I searched the forum and surprisingly found almost no commentary on the pros/cons of carbon versus titanium seat stays. In looking at some late model Litespeed frames, it seems that the majority's preference is for the full titanium frame. Are there also those who prefer some carbon in the rear triangle? Any particular reason?


----------



## Juanmoretime (Nov 24, 2001)

dboyles said:


> I searched the forum and surprisingly found almost no commentary on the pros/cons of carbon versus titanium seat stays. In looking at some late model Litespeed frames, it seems that the majority's preference is for the full titanium frame. Are there also those who prefer some carbon in the rear triangle? Any particular reason?


I prefer all titanium, why? It is better to weld alike material verses bonding dissimilar materials. There is a greater chance of failure and the carbon rear triangle does not really make the frame lighter or stiffer. Its a marketing ploy. You have to ask yourself why did Litespeed go back to all titanium farmes if the titanium/ carbon made such great frames? Maybe because it didn't?


----------



## dboyles (Aug 12, 2007)

Juanmoretime said:


> I prefer all titanium, why? It is better to weld alike material verses bonding dissimilar materials. There is a greater chance of failure and the carbon rear triangle does not really make the frame lighter or stiffer. Its a marketing ploy. You have to ask yourself why did Litespeed go back to all titanium farmes if the titanium/ carbon made such great frames? Maybe because it didn't?


That was my hypothesis as well.

Anybody who's tried both and prefers the carbon?


----------



## rmsmith (Feb 15, 2007)

I just went from a traditional 59-cm Tuscany to a compact 61-cm Siena with the carbon seat stay. First thing was a weight hit, added more than 3/4-lb. Bummer! However, the carbon seat stay rides real sweet over chip-seal. I am short in the legs and long in the torso, so the compact frame fits me better. Winter is not far away, so the serious mileage won't happen this season, but next year we'll see how well the carbon seat stay holds up!


----------



## dboyles (Aug 12, 2007)

Since I started this thread I figured I'd post a picture of the object of my question.










It rides beautifully and is a lot of fun!


----------



## rmsmith (Feb 15, 2007)

dboyles said:


> It rides beautifully and is a lot of fun!

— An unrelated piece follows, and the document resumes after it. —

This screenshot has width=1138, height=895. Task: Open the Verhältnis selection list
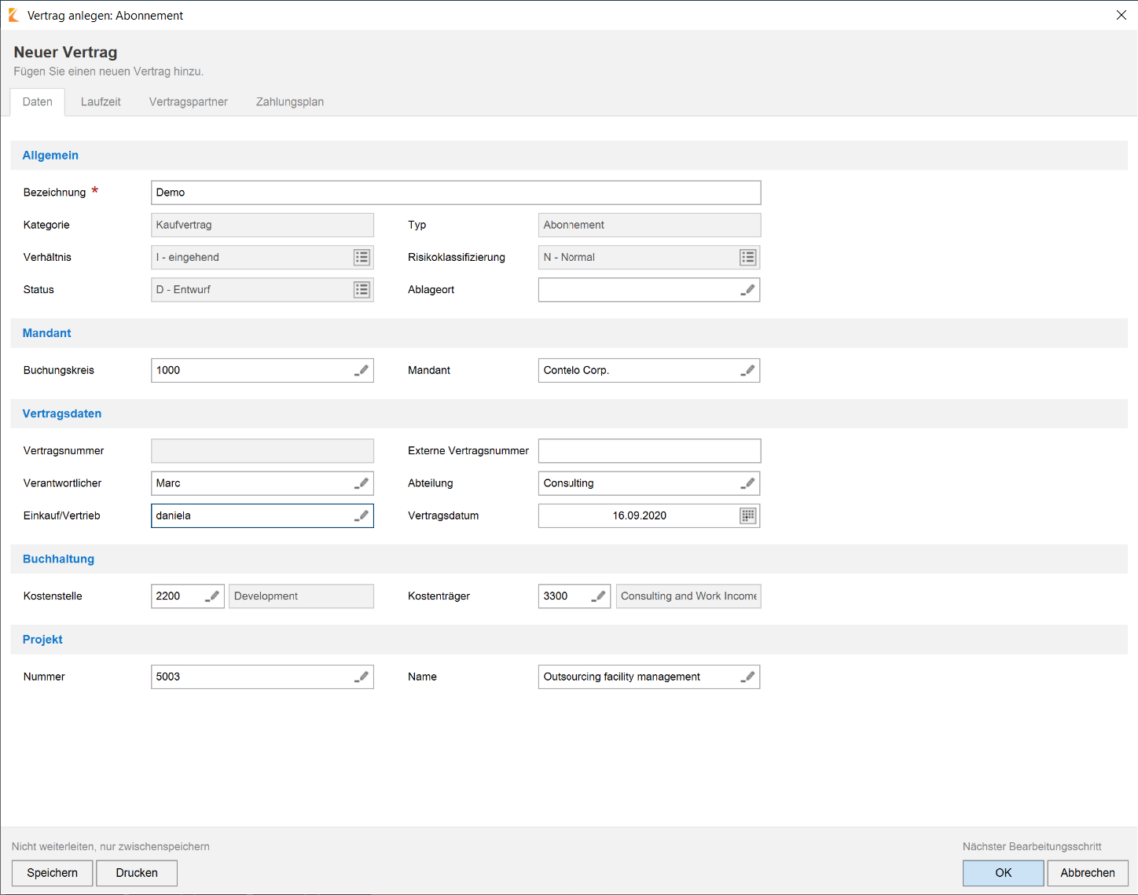coord(362,258)
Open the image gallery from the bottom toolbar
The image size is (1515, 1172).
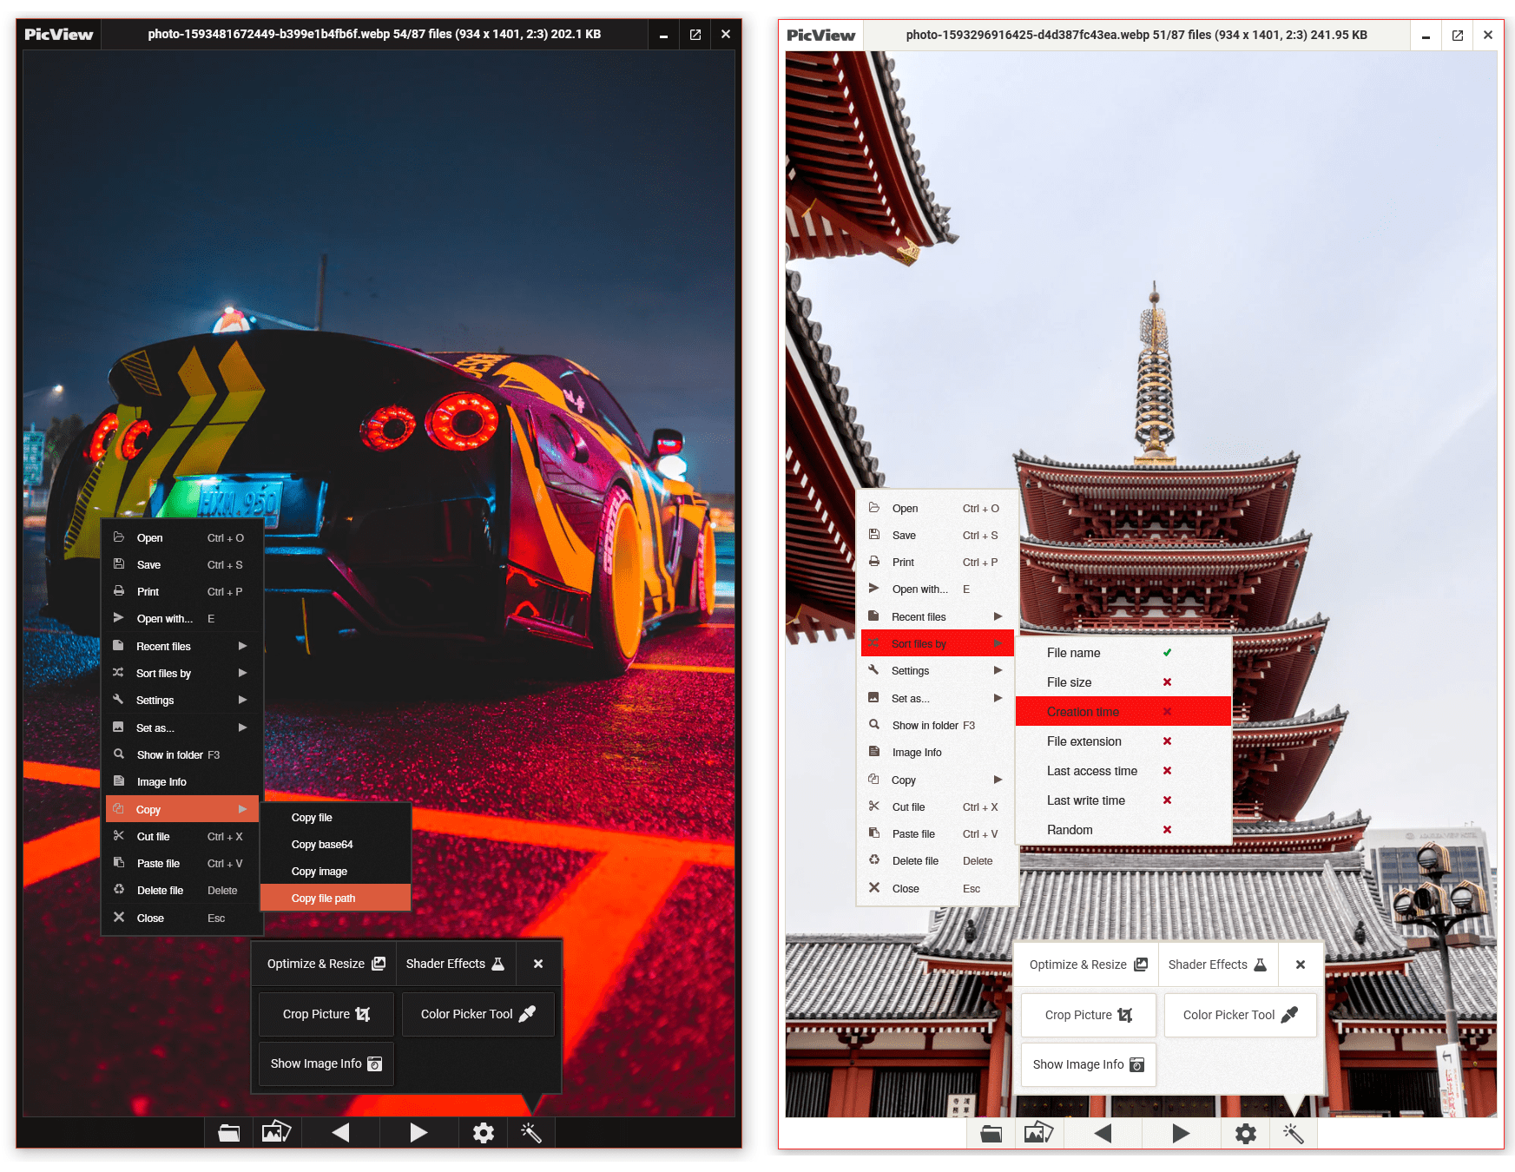coord(276,1132)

That's a great looking bike. I'm still trying to get used to the looks of the compact Siena frame design after years of the horizontal top tube. However, the compact frame definately fits my body better. Thanks for the photo!


----------



## jhamlin38 (Oct 29, 2005)

*carbon rear*

I have a deda 16.5 steel frameset with carbon seatstays, and its a phenomenal ride. I'm looking into ti also. FWIW, I think it takes a faint hint of road buzz out of the ride.
On another note. How'd you get the conti's mounted on those Neuvations? I don't mean to change topic, but I returned three sets of clinchers, unable to get them on the rim. I'm no wimp, either.
Very nice looking rig.


----------



## dboyles (Aug 12, 2007)

Thanks for the input and the compliment.

Getting the Gatorskins on the Neuvations wasn't easy but wasn't impossible either. They had been mounted on a different set of wheels previously so that may have helped. If I remember correctly I did have to employ the use of _two_ tire irons and it took a good 5 minutes/wheel, but they went on.


----------



## sunnyside (Jun 5, 2007)

Nice bike! enjoy it.


----------